= Edgar William Brown =

Edgar William Brown, Sr. (1859–1917) was a physician who turned from the medical practice to become one of the most successful businessmen in the southern United States. His business contributions would help fuel the industrial development of the city of Orange, Texas.

Edgar W. Brown was born in Ringgold, Georgia on November 22, 1859, to Dr. Samuel M. and Georgia (Malone) Brown. After the Civil War, his family moved several times before settling in Orange in 1871. He attended Tulane University at New Orleans and graduated in 1882 with honors. He immediately returned to Orange to begin his medical practice. On November 28, 1888 he married Carrie Launa Lutcher, the daughter of the lumber baron Henry J. Lutcher. In the late 1880s, under the influence of his wife’s family, Brown gave up his medical practice to devote full-time to work in the lumber business.
His first twelve years in the lumber trade was spent supervising a sawmill in Donner, Louisiana. He would go on to become president of the Lutcher and Moore Cypress Lumber Company, and a partner in the Yellow Pine Paper Mill in which he shared interests with his brother-in-law William Henry Stark. During the time in which the Gulf Intracoastal Waterway was being developed, Brown along with his father-in-law and other key local businessmen would help influence the development of the deepwater channel link to the Port of Orange. Brown also partnered with W.H. Stark to begin the construction of an iron bridge to replace the ferry that crossed the Sabine River to provide another transportation link for Texas and Louisiana. Brown’s other influence on the region was the development of irrigation canals for rice farming and his financial investments in the local growing oil industry.
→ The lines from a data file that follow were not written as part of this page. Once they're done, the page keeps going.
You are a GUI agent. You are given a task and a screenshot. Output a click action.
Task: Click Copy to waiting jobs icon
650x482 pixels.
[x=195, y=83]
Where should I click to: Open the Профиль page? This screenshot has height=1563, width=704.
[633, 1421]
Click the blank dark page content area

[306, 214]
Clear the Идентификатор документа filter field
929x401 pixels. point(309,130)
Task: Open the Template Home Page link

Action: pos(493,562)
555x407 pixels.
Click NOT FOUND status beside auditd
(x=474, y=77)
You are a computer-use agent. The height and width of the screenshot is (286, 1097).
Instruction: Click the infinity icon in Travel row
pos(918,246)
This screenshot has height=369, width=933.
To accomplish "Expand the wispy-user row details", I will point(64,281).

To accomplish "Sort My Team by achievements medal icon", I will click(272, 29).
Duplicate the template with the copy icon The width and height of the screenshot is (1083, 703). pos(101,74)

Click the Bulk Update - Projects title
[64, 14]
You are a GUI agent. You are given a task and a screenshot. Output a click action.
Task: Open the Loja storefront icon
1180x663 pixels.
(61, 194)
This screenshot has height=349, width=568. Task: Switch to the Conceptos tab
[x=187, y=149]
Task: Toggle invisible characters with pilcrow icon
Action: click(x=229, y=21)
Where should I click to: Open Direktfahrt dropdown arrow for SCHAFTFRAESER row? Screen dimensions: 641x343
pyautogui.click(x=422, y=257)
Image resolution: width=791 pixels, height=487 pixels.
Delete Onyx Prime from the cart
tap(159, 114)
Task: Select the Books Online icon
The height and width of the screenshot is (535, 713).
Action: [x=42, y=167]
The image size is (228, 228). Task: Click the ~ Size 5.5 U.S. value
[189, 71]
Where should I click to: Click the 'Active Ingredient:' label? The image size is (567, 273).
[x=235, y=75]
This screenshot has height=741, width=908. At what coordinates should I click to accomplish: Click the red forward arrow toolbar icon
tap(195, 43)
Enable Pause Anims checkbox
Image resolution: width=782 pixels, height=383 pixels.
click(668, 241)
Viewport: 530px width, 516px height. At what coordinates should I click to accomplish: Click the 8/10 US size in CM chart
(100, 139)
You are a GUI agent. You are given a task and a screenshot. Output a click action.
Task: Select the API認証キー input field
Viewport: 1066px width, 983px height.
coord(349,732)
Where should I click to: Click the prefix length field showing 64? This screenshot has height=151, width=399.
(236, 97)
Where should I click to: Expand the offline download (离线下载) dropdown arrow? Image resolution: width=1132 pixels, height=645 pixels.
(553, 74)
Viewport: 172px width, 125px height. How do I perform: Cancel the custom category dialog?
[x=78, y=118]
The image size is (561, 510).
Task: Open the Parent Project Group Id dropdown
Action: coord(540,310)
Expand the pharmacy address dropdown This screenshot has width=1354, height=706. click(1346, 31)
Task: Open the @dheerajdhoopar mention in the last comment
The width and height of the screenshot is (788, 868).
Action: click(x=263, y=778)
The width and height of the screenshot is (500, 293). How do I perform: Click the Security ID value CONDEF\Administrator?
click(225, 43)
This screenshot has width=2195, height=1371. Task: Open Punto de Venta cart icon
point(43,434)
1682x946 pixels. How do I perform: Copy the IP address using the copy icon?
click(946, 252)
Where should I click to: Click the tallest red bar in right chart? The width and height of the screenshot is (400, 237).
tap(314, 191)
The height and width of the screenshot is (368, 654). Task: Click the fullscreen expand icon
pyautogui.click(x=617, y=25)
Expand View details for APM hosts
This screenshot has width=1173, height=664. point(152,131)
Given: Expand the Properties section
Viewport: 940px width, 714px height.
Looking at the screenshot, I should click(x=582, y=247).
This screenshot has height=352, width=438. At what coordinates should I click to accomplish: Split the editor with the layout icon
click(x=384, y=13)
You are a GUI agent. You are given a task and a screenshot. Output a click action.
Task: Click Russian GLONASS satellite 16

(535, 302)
On June 16, 1917 Brown died of cancer and was buried in Evergreen Cemetery in Orange, Texas. A marker was built by the Texas Historical Commission to commemorate his business accomplishments.

== The Brown family legacy ==
His eldest son Edgar W. Brown, Jr., would also become a successful businessman in areas such as banking, shipbuilding, and financial projects. As a philanthropist, E.W. Brown, Jr. positively impacted the City of Orange. He gave his former residence on Green Avenue to the city of Orange for a city hall. Likewise, Lamar University at Orange has benefited from the Linden estate (now known as the Brown Estate) consisting of the mansion and its sixty-two acres that is used as an educational center.

His younger son Henry Lutcher Brown served as active Vice President of the Yellow Pine Paper Mill Company of Orange, Texas. This was the first mill in the world to make commercial paper from pine. Mr. Brown also had the distinction of being the youngest National Bank President in the United States in the mid-1920's. In 1924, Lutcher Brown opened the Brown Paper Company plant in West Monroe, Louisiana. Built at a cost of more than two million dollars at that time, it was designed by architect James Gamble Rogers of New York, who also designed the Harkness Memorial Quadrangle at Yale University. In 1935, Mr. Brown and his wife, Emily Wells Brown, moved to San Antonio, Texas, and built one of the most grand homes in the country. Known as Oak Court, the home was designed by Atlee B. Ayers and his son Robert Ayers, and located in the Terrell Hills neighborhood of San Antonio. The Brown family gave the home to the University of Texas System in 1965 for use as a conference center. UTSA operated the Lutcher Center, named in honor of Mr. Brown's grandfather Henry Jacob Lutcher, in the 1970s and 1980s until it was sold to private owners in 1988. The Lutcher Brown Endowment for Academic Excellence, created in 1983 through the sale of Oak Court, has long supported a broad range of activities at the University of Texas at San Antonio, and continues to fund several Distinguished Chairs. The Brown family were very active in San Antonio society and the arts, and their generosity was responsible for the opening in 1970 of the Emily Wells Brown Wing of the Marion Koogler McNay Art Museum, which had an auditorium, several offices, a sculpture pavilion, as well as a library.